## START

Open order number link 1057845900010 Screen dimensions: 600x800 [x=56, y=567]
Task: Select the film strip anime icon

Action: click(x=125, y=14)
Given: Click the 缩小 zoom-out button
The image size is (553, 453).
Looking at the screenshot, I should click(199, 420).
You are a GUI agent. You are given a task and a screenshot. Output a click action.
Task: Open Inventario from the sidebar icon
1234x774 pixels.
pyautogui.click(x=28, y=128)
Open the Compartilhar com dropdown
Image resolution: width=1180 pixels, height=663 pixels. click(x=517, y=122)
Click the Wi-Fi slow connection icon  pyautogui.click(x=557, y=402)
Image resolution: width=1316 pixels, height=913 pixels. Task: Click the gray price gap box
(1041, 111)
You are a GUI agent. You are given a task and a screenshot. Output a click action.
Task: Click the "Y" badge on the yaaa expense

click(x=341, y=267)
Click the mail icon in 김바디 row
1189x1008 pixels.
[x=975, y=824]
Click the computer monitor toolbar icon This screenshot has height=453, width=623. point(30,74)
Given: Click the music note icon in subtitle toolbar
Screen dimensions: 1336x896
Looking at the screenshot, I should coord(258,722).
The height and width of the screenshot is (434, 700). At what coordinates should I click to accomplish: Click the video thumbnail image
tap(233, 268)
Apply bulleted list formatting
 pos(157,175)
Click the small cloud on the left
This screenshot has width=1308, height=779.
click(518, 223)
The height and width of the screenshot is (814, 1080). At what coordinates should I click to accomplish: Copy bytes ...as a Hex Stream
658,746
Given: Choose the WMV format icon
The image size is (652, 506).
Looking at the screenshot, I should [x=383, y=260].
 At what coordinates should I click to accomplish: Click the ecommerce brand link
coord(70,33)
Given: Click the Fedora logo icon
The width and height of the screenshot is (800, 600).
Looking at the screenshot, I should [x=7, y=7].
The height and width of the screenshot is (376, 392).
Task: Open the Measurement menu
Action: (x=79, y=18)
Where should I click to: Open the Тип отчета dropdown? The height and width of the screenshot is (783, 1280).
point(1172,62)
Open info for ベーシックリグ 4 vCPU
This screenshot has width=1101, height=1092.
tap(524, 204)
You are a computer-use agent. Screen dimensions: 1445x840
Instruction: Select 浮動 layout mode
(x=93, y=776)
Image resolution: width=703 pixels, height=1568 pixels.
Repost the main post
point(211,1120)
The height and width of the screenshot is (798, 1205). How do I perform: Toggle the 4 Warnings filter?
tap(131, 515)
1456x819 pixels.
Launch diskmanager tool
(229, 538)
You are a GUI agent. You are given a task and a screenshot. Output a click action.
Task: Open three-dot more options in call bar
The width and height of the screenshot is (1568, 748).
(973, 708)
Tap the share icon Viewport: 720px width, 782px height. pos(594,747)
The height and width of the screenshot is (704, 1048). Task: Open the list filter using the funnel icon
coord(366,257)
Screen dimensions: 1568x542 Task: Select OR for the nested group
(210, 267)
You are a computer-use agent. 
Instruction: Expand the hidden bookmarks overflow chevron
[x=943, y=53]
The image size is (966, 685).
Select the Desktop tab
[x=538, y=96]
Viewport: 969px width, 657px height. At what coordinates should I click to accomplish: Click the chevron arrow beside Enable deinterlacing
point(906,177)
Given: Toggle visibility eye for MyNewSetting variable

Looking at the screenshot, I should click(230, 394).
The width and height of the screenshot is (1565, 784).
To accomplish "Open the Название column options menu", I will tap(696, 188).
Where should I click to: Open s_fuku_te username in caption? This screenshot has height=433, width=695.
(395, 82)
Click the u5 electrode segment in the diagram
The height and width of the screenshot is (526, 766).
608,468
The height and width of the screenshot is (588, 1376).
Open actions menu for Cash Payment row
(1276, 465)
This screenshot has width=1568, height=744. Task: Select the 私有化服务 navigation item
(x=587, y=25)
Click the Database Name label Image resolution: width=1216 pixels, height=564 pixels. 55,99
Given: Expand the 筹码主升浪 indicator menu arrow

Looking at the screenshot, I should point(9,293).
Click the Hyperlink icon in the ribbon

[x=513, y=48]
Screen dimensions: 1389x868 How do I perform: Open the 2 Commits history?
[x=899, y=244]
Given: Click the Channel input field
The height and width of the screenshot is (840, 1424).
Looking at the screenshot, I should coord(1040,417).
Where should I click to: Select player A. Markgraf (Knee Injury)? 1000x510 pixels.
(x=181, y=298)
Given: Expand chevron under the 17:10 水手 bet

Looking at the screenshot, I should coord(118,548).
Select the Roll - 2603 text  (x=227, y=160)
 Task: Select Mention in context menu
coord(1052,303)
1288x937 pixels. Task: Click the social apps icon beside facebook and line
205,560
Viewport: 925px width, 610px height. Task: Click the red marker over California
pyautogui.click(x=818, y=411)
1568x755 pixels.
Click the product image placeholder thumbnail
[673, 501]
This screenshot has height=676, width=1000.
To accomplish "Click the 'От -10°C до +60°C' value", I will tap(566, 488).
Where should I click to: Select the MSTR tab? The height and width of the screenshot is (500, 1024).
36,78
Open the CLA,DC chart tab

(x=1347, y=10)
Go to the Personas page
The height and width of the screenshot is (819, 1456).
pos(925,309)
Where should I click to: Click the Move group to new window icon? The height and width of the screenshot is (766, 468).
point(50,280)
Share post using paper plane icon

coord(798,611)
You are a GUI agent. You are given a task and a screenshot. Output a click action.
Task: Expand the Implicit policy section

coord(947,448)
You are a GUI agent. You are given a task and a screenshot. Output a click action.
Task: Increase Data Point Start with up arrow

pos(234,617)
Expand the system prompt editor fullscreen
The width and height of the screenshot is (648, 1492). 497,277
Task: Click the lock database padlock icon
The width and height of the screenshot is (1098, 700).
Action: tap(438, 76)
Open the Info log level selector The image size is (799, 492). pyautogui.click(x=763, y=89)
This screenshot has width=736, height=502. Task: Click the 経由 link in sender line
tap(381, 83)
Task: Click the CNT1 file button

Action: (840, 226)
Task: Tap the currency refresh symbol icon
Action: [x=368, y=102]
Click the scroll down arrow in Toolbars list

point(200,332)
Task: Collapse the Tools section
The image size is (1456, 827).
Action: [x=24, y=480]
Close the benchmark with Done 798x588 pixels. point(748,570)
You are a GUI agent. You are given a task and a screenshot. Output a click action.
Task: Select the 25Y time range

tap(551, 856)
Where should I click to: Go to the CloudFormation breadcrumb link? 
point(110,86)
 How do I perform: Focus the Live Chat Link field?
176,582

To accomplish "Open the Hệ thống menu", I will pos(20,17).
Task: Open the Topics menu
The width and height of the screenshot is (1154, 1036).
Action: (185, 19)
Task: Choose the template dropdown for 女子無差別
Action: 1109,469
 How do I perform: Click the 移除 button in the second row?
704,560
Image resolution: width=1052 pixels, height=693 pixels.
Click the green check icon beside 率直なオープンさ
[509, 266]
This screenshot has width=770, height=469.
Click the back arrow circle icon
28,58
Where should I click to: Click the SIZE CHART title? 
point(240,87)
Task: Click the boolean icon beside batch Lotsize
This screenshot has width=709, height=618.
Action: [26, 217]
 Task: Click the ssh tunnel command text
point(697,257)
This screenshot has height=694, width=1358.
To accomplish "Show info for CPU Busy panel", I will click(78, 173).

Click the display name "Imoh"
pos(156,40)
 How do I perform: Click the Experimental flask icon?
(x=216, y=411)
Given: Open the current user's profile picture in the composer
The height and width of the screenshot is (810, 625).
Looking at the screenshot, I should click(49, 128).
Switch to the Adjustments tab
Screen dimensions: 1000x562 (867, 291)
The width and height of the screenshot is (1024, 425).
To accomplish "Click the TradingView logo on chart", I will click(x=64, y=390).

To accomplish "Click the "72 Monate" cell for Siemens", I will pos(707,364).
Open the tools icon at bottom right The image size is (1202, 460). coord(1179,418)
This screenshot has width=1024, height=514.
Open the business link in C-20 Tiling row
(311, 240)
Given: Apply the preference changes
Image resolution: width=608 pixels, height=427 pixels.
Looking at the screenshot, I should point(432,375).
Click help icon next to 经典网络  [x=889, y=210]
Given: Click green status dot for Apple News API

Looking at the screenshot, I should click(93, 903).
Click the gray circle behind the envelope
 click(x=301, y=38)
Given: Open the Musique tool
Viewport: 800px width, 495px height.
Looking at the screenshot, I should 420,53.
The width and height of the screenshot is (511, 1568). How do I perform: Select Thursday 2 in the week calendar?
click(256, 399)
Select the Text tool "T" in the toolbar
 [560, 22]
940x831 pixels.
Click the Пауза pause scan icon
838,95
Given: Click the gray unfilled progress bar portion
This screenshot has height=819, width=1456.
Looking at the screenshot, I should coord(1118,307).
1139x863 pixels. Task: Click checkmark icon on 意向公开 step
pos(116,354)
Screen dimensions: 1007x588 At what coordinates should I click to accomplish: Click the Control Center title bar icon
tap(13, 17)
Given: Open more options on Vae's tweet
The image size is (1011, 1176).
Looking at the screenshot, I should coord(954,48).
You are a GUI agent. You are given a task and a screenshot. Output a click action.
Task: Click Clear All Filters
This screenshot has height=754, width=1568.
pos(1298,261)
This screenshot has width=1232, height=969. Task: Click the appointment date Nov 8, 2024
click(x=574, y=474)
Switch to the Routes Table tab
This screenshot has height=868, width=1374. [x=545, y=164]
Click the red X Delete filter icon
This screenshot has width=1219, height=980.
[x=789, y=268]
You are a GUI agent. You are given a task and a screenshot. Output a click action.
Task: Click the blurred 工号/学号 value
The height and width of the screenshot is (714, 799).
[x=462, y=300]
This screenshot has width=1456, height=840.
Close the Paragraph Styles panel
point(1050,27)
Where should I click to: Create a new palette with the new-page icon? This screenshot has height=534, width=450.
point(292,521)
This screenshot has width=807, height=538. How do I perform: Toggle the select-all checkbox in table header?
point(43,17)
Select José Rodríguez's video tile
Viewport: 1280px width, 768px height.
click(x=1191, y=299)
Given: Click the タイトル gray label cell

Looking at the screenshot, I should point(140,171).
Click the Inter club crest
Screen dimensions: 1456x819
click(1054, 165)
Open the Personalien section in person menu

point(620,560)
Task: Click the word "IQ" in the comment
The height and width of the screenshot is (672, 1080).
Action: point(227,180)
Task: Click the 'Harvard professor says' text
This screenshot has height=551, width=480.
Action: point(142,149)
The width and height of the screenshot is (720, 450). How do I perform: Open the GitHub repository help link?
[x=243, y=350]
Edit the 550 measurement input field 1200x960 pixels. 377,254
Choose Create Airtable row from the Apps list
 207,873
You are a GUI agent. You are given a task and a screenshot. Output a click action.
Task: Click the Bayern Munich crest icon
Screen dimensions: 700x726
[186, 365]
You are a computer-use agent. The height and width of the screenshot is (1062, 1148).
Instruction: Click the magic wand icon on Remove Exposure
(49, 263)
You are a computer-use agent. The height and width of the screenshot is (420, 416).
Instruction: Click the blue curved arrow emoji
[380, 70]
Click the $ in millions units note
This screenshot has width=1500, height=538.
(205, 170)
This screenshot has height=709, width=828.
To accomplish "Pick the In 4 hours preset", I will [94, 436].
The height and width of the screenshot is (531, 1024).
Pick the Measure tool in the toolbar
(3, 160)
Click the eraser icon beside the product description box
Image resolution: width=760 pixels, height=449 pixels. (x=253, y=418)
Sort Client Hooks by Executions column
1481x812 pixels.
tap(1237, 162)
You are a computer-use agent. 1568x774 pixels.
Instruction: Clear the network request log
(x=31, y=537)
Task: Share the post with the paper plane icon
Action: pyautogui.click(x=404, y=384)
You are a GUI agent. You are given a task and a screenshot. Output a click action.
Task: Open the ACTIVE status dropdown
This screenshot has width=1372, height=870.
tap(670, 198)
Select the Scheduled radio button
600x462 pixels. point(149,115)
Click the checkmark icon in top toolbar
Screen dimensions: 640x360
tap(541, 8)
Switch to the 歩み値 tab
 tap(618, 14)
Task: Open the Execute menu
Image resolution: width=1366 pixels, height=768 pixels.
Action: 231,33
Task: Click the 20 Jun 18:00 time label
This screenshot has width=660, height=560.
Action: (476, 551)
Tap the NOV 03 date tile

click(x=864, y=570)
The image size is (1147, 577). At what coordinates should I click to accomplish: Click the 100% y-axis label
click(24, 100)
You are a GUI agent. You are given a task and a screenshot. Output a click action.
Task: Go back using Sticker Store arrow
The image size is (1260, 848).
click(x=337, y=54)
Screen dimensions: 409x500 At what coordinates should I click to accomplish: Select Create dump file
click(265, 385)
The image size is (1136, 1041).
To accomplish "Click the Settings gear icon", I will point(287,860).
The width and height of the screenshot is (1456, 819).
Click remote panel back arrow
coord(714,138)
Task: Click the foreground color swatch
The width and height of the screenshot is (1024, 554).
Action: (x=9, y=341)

## END

Put the lines of the listing, from the line with "Task: Click the word" up to and including the line with "[x=243, y=350]", into a Markdown table with the columns Row and Line. Number the rows and skip any blank lines.

| Row | Line |
|---|---|
| 1 | Task: Click the word "IQ" in the comment |
| 2 | The height and width of the screenshot is (672, 1080). |
| 3 | Action: point(227,180) |
| 4 | Task: Click the 'Harvard professor says' text |
| 5 | This screenshot has height=551, width=480. |
| 6 | Action: point(142,149) |
| 7 | The width and height of the screenshot is (720, 450). How do I perform: Open the GitHub repository help link? |
| 8 | [x=243, y=350] |